Nia pun masuk ke dalam bioskop, namun menunggu kemunculan Pria Purnama di dalam barisan orang-orang yang tengah mengantri membeli tiket film. Kebetulan antrian itu sangat panjang, jadi tak masalah meski Pria Purnama berlama-lama bersolek atau menuntaskan buang hajat di toilet. Dan tak berselang lama, sosok yang sangat dinanti-nanti Nia pun Vina itu muncul. Sekarang Nia paham alasan pria itu menggunakan inisial Pria Purnama. Benar, pria itu botak, dan tidak cukup hanya botak tetapi juga om-om.
“Serius gak good looking?” Suara putus asa Vina terdengar jelas dari seberang telepon.
“Mau gue fotoin mumpung dia ngadep sini?”
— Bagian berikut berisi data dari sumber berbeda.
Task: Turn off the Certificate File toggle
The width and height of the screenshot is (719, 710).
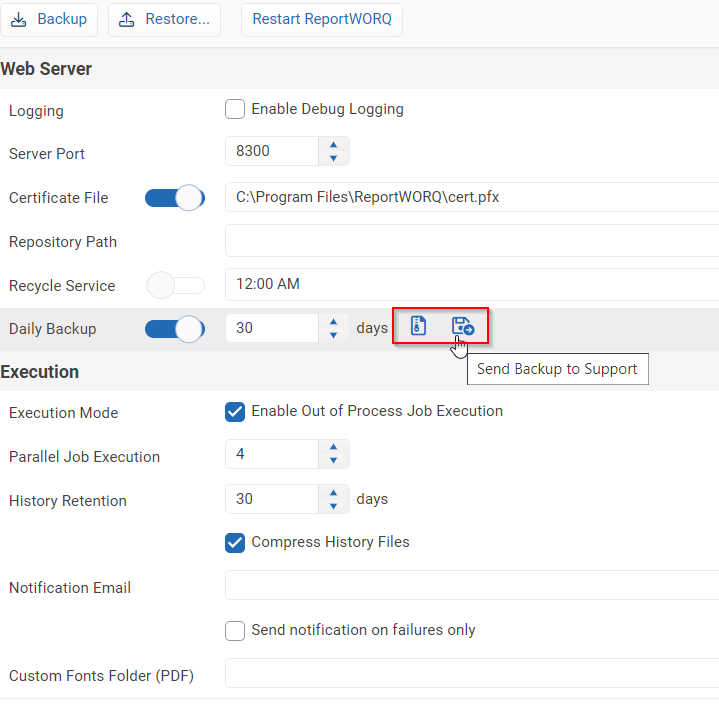Action: pos(175,198)
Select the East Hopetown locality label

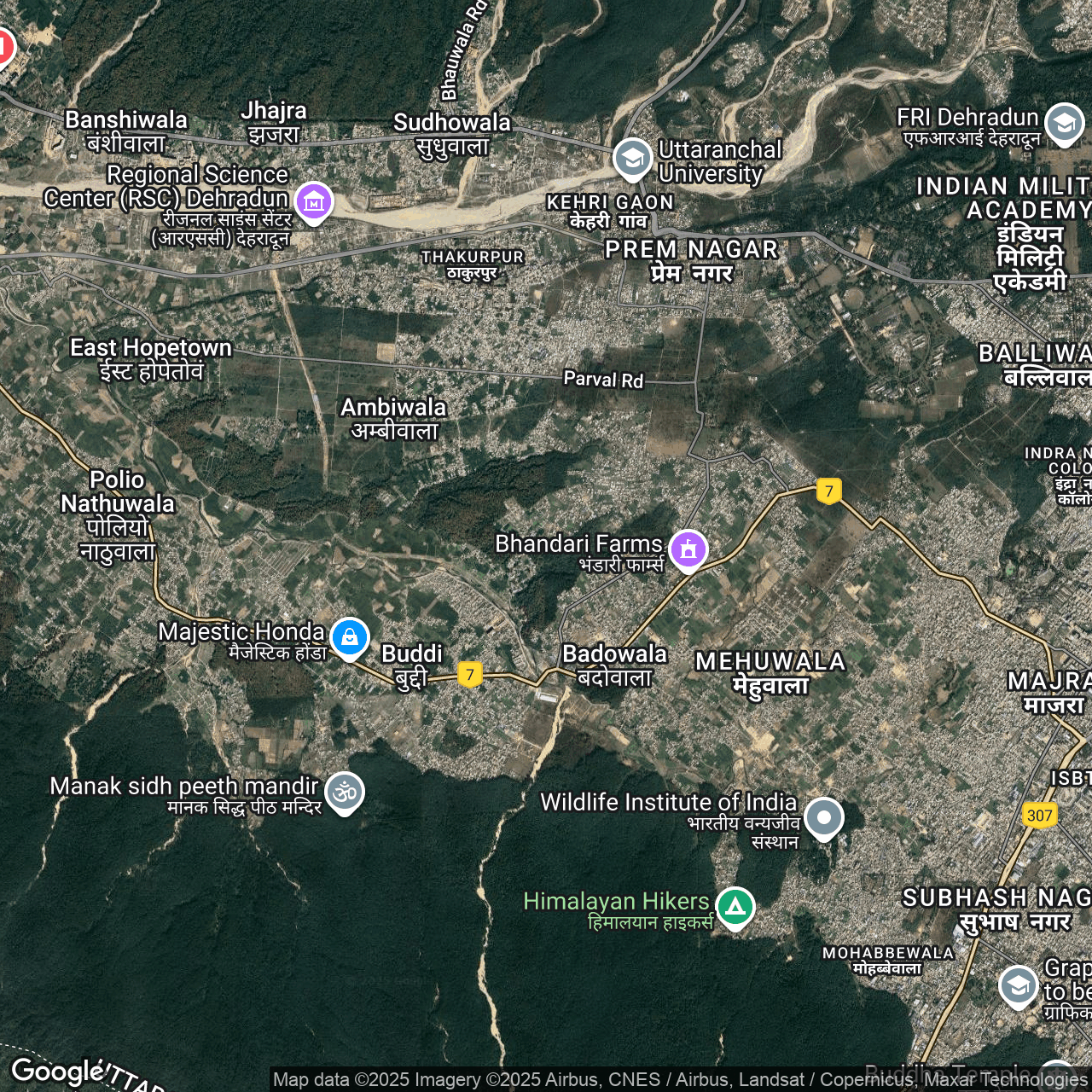pos(151,358)
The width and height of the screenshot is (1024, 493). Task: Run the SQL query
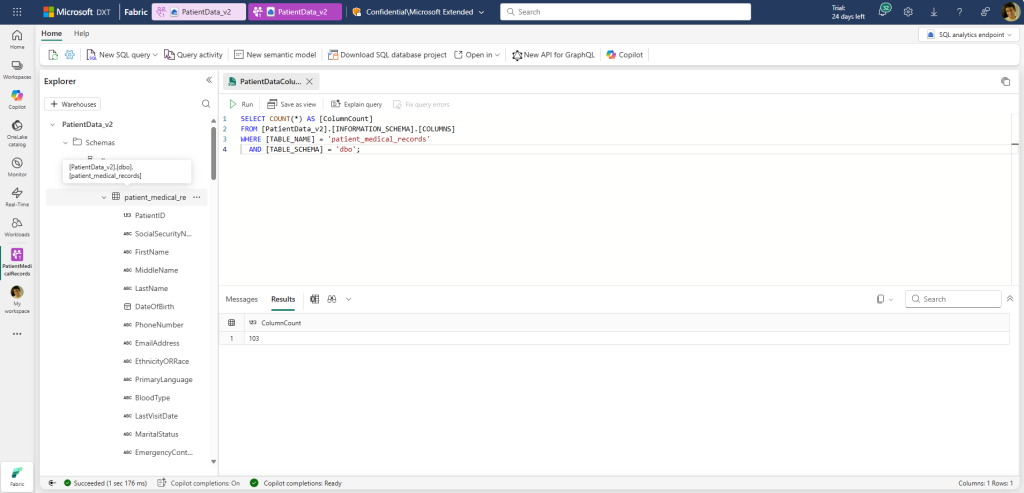click(x=241, y=104)
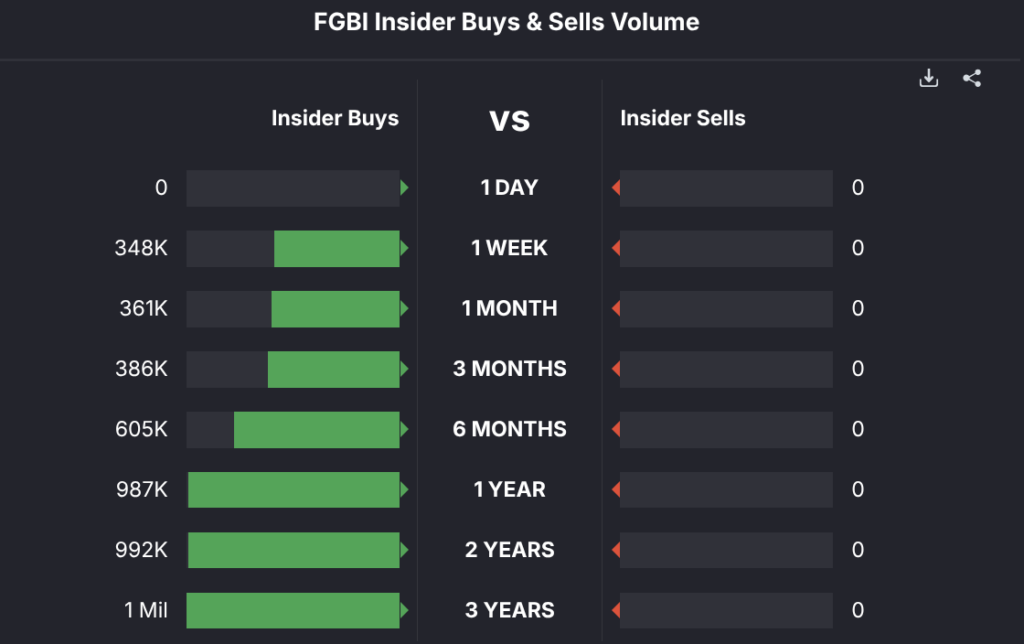Click the 348K buys volume value
Viewport: 1024px width, 644px height.
pyautogui.click(x=141, y=248)
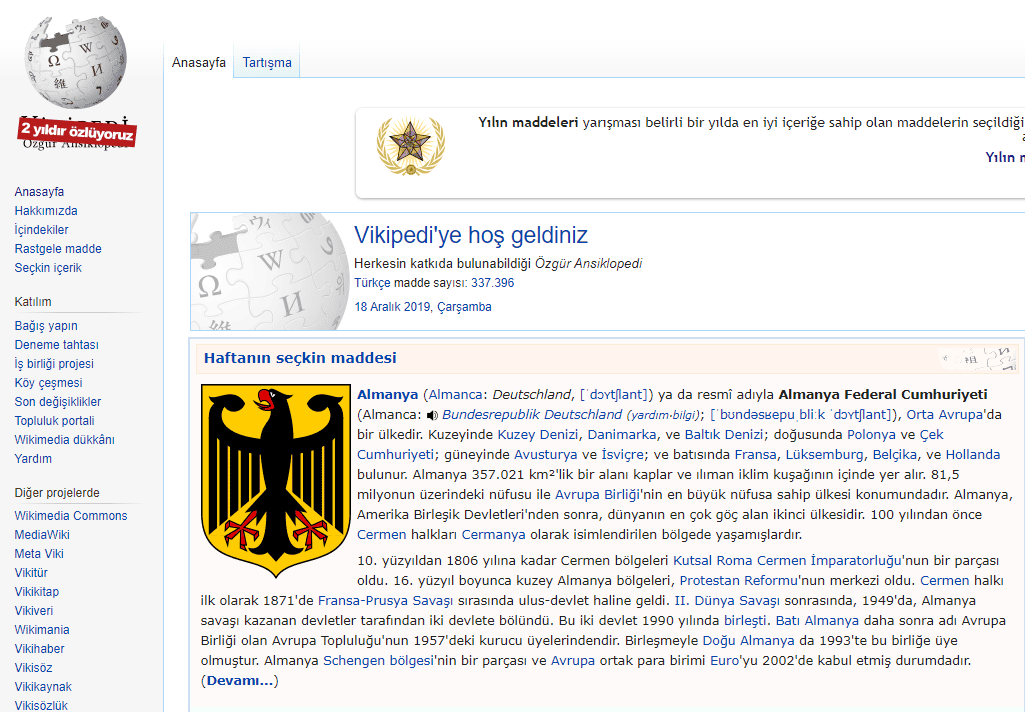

“No. Never. Jangan bikin gue makin putus asa. Yaudah lu buruan balik. Biar gue cancel aja janjinya. Buru.” Vina berganti mengakhiri panggilan itu.
“Ternyata gue gak kebanyakan nonton film,” gumam Nia.
Namun langkah Nia langsung terhenti, pun aktivitas semua orang. Karena Pria Purnama yang tiba-tiba berteriak, dan teriakan murkanya sudah pasti ditujukan untuk Vina. Pria Purnama berkata jika dirinya akan meminta kembali semua yang pernah diberikan pada Vina. Jika Vina menolak, Pria Purnama tidak akan ragu untuk membawa masalah itu ke ranah hukum dan bahkan meneror Vina seumur hidup. Nia yang ketakutan mendengar itu spontan berlari keluar dari antrian, dan entah bagaimana Pria Purnama ikut serta.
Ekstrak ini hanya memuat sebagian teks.